Lebih dari Sekadar Demonstrasi: Pemuda FSPMI PT Parin Salurkan 1.060 Kotak Susu ke Panti Asuhan
Risda (paling kanan) ikut membagikan sedekah susu PUK SPLP FSPMI PT Pakarti Riken Indonesia pada momen Ramadhan tahun ini

Sidoarjo, KPonline – Stereotip bahwa serikat pekerja hanya identik dengan unjuk rasa dan perselisihan industrial seketika luntur di tangan para pemuda PUK SPL FSPMI PT Pakarti Riken Indonesia (Parin). Pada Kamis malam (12/3), usai ibadah salat Tarawih, mereka bergerak dalam aksi sosial bertajuk “Sedekah Susu Ramadhan”.
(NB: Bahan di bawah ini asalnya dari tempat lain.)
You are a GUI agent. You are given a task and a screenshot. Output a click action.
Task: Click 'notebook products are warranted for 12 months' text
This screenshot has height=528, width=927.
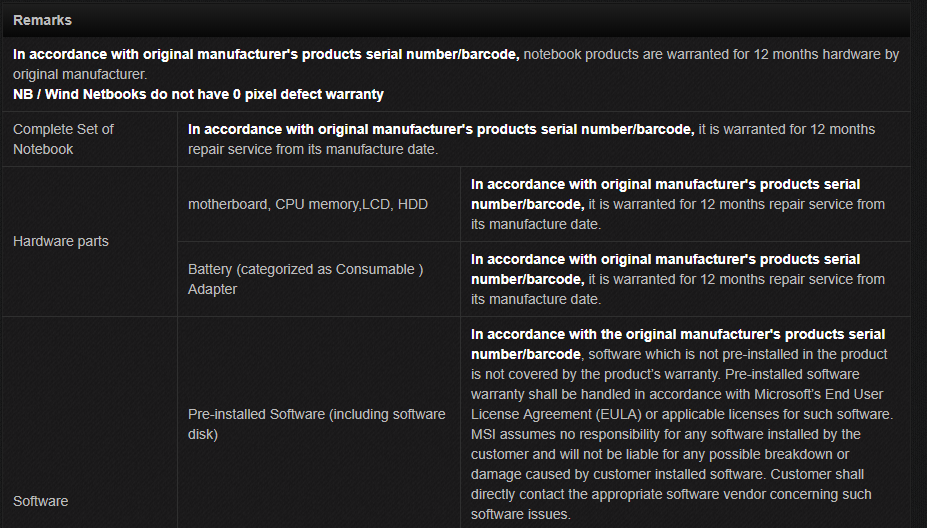[x=711, y=54]
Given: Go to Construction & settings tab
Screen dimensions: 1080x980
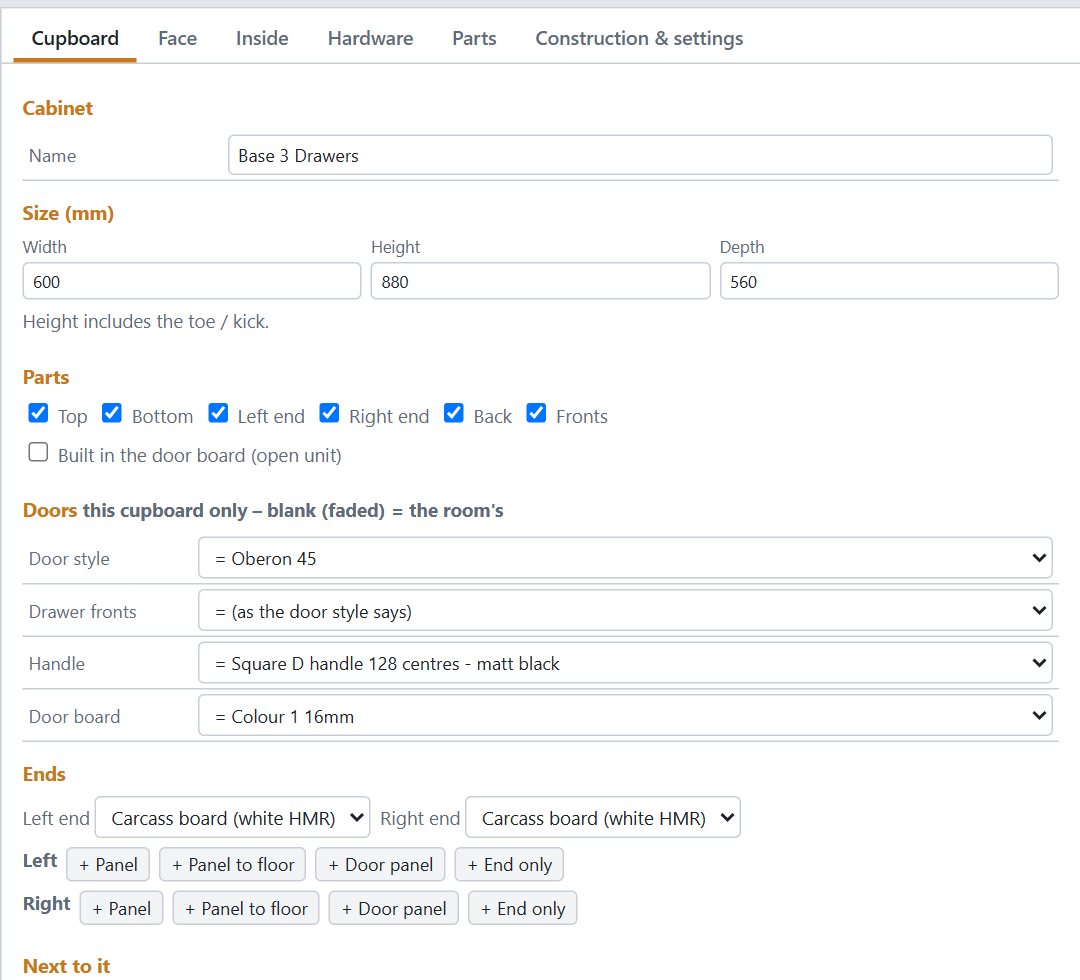Looking at the screenshot, I should [638, 39].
Sebanyak 1.060 kotak susu yang terkumpul dari hasil swadaya anggota dalam tiga kali periode pengumpulan, disalurkan ke berbagai panti asuhan dan yayasan sosial di sekitar wilayah perusahaan.

Penyaluran bantuan ini dilakukan secara efektif dengan membagi tim menjadi tiga grup. Merujuk pada daftar lembaga calon penerima, bantuan tersebut menyasar enam titik utama di wilayah Sidoarjo, di antaranya:
– Sahabat Yatim Dhuafa, Gedangan.
– Yayasan Suara Hati, Sukodono.
– Lembaga Kesejahteraan Umat Yatim Mulya, Sukodono.
– Panti Asuhan Baabur Rahmah, Buduran.
– Yayasan Bunaya Almawaddah Istiqomah, Buduran.
– Yayasan Yatim Piatu Rohmat, Gedangan.

Alasan pembagian di yayasan sekitar perusahaan guna memastikan manfaat organisasi dirasakan langsung oleh masyarakat tetangga.
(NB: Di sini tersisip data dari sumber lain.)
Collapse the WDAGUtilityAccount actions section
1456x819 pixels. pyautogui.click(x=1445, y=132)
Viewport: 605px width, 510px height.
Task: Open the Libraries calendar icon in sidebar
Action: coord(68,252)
Kegiatan ini sengaja melibatkan para anggota muda untuk memberikan pengalaman langsung bahwa berserikat adalah tentang kepedulian dan kebersamaan. Hal ini diakui oleh Risda Feri Aditiya, salah satu anggota muda yang ikut serta dalam pendistribusian.

“Ternyata serikat pekerja tidak melulu tentang demonstrasi atau penanganan kasus ketenagakerjaan. Dengan jumlah anggota yang besar, kita bisa bersama-sama memberikan manfaat nyata bagi adik-adik di panti asuhan,” ujar Risda .

Pengalaman terjun langsung ke lapangan memberikan perspektif baru bagi para pekerja muda PT Parin. Gilang menambahkan bahwa pandangannya terhadap organisasi kini berubah total. “Hal ini membuat saya sadar bahwa berserikat itu menyenangkan dan tidak sekaku yang saya bayangkan sebelumnya,” pungkasnya.

Inisiatif PUK SPL FSPMI PT Parin dalam menggerakkan “pasukan muda” mereka untuk aksi sedekah susu ini membuktikan bahwa organisasi buruh adalah wadah persemaian karakter. Selain tangguh dalam membela hak pekerja di meja perundingan, mereka juga memiliki kelembutan hati untuk berbagi di bulan suci. Semangat “Sadar Organisasi” melalui jalur sosial ini diharapkan mampu memperkuat solidaritas internal sekaligus mengharumkan nama organisasi di mata publik.